There is more information on participatory budgeting on Baiocchi's website,

- Amy Morton

Forrest Gander:
Kenneth Chay

Professor of Economics

Kenneth Chay was an undergraduate at the Massachusetts Institute of Technology when he discovered that by studying economics, he could bring "the credibility of science" to interesting social issues, such as civil rights and social policy. Now specializing in applied microeconomics, Chay brings to Brown research expertise that is relevant to policy in the areas of health, labor and the environment.

After earning a B.A. in economics from MIT in 1991, Chay attended Princeton University, where he received his M.A. in 1993 and Ph.D. in 1996. He was most recently the Michael R. Peevey and Donald Vial Associate Professor in the economics department at the University of California-Berkeley. Chay has also served as a visiting professor at Princeton and MIT and held posts at the National Bureau of Economic Research. He was the recipient of an Outstanding Teaching Award at Berkeley in 2005, the Kenneth J. Arrow Award for best paper in health economics in 2004, an Alfred P. Sloan Research Fellowship and research grants from the National Institutes of Health and the National Science Foundation.

Chay says the main thrust of his work is about finding causal relationships. His numerous research publications include studies on the relationship between high-stakes testing laws and student performance; the impact of air pollution on infant mortality; and the effect of civil rights laws on the economic status and health outcomes for African Americans.

Currently, Chay is exploring whether one's social status can be linked to one's life expectancy.

"To identify any type of causal relationship, you need random assignment, as if something happened by luck," Chay said. "It's hard to think of instances in life where status is assigned randomly."

He and his colleagues came up with using induction to the Baseball Hall of Fame as a measurement of one's status for every Major League Baseball player born before 1946. Examining induction voting histories along with player obituaries, Chay found that inductees do not live longer, on average, than players who were not inducted. However, players who narrowly missed induction have a significantly shorter lifespan than all other players.

"The players who barely missed getting inducted are living a shorter life than those who never had a shot," Chay said. "They're being told they're just not quite good enough and our research suggests that message could be hurting them."

A professor in Brown's Department of Economics, Chay is stationed at the Population Studies Training Center and has big plans to collaborate across disciplines at Brown, including work with the Center for Environmental Studies, Taubman Center for Public Policy, and Department of Community Health.

"Most of my work is viewed as multidisciplinary and I know that's part of the ethos on this campus," Chay said. "That's definitely one of the things I'm looking forward to at Brown."

- Deborah Baum

Geoffroy de Clippel

Assistant Professor of Economics

As a game theorist, Geoffroy de Clippel is interested in the question of cooperation from an economic perspective.

> _LISTING_
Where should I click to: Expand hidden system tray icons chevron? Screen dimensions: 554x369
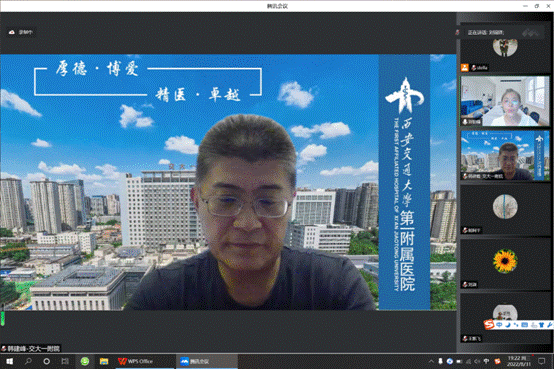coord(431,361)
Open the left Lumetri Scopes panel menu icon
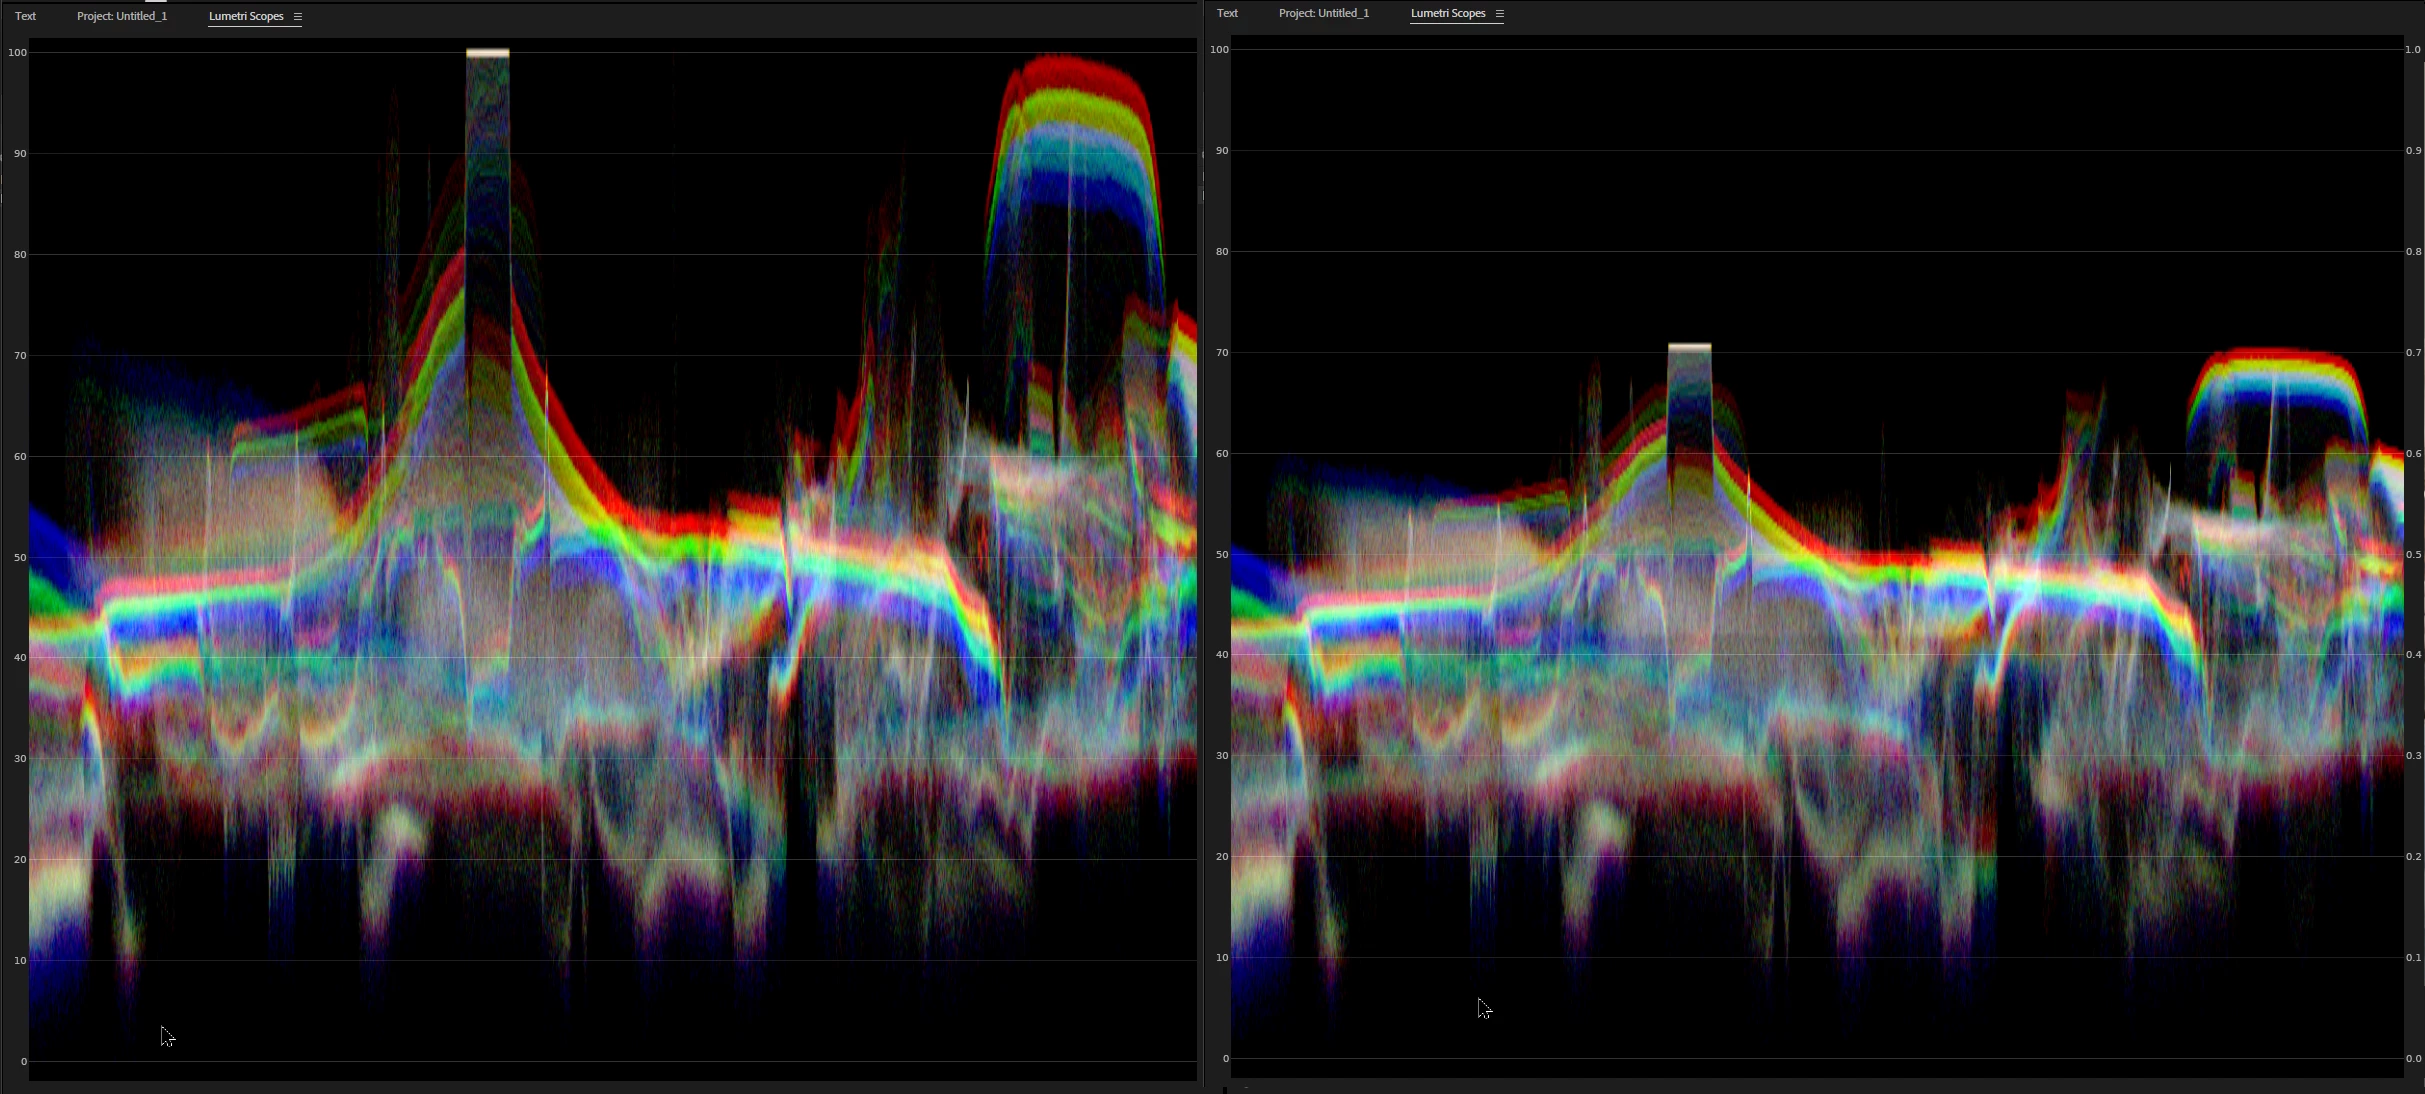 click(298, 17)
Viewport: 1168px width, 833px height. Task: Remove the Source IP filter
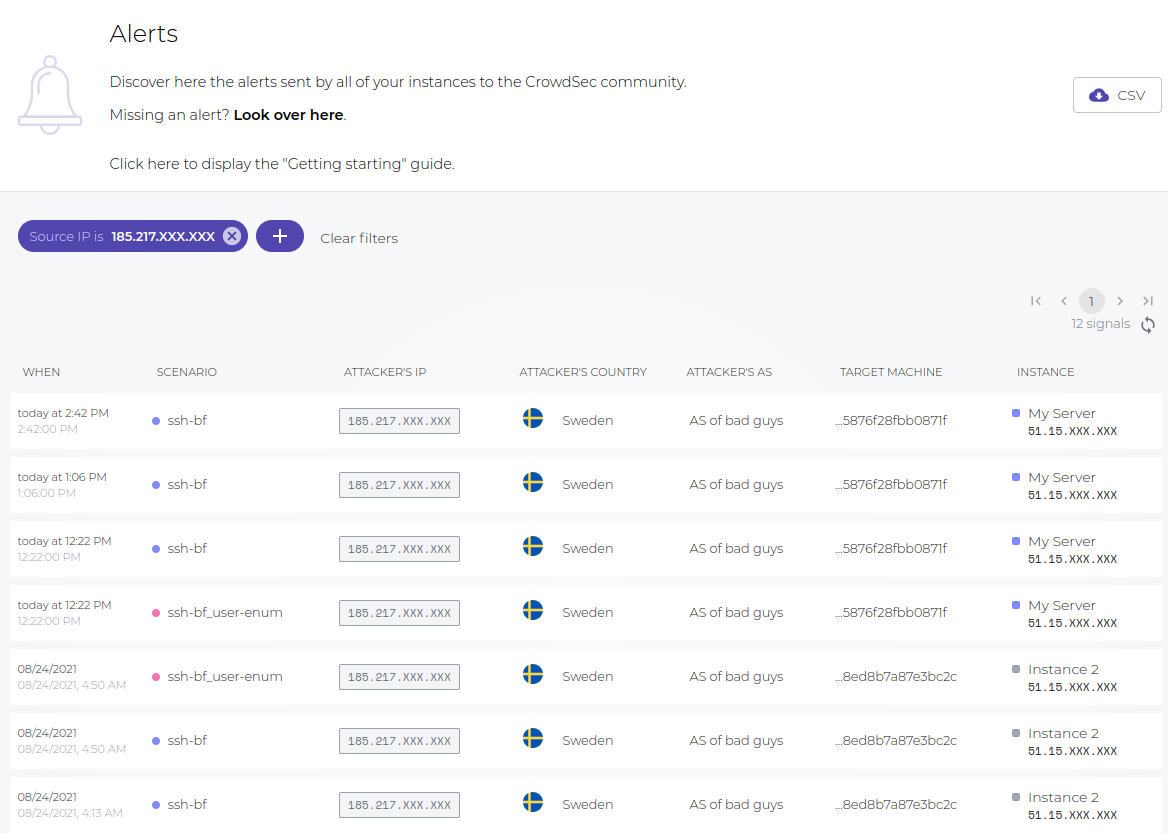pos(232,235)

--

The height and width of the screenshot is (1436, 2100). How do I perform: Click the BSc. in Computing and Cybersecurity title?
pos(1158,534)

> _EXERCISE INSTRUCTIONS_
**A.** Could you reproduce the passage of the Brown faculty profiles that opens with the words containing "After earning a" and closes with "National Science Foundation.", word for word?
**B.** Would you carry on the Brown faculty profiles, picking up right after the last sentence shown?

> _THE ANSWERS_
**A.**
After earning a B.A. in economics from MIT in 1991, Chay attended Princeton University, where he received his M.A. in 1993 and Ph.D. in 1996. He was most recently the Michael R. Peevey and Donald Vial Associate Professor in the economics department at the University of California-Berkeley. Chay has also served as a visiting professor at Princeton and MIT and held posts at the National Bureau of Economic Research. He was the recipient of an Outstanding Teaching Award at Berkeley in 2005, the Kenneth J. Arrow Award for best paper in health economics in 2004, an Alfred P. Sloan Research Fellowship and research grants from the National Institutes of Health and the National Science Foundation.

**B.**
"A question I'm trying to answer is how self-interested individuals can reach a mutually beneficial agreement," he explained. "What type of procedure leads to that? What are the terms of the agreement?"

Though cooperative games attracted much attention in the 1950s and 1960s, de Clippel says there have been only few significant scholarly developments in the field since then. Understanding cooperation is nevertheless of prime importance for economics and the social sciences in general, and de Clippel is currently trying to "revive the theory by adding new components that have been overlooked." Specifically, he is exploring environments with externalities (e.g., the profit of a cartel may depend on whether other cartels form as well) and with asymmetric information (e.g. the seller of a used car may be better informed about the intrinsic quality of the car than the potential buyers).

Testing out of the last two years of high school, de Clippel attended Catholic University of Louvain, Belgium, where he earned a B.Sc. in mathematics and both a B.A. and M.A. in economics. After receiving his Ph.D. from the university's Center for Operations Research and Econometrics (CORE) in 2003, de Clippel joined Brown's Department of Economics as a postdoctoral research associate and visiting assistant professor. He most recently served as assistant professor of economics at Rice University for two years.

De Clippel's already impressive list of publications includes articles in the International Journal of Game Theory, Journal of Mathematical Economics, and two forthcoming papers in the Journal of Economic Theory. His 2005 article in Games and Economic Behavior has been called "a breakthrough" by some colleagues in the field. It discussed whether it is fair for agents to be rewarded for their sole informational advantage. After working on other projects during the last two years, de Clippel is currently revisiting questions of equity and fairness under incomplete information along with colleagues at Universitat Autònoma de Barcelona, Spain, and Ben Gurion University, Israel.

A native of Belgium, de Clippel feels at home at Brown and looks forward to future collaborations with colleagues.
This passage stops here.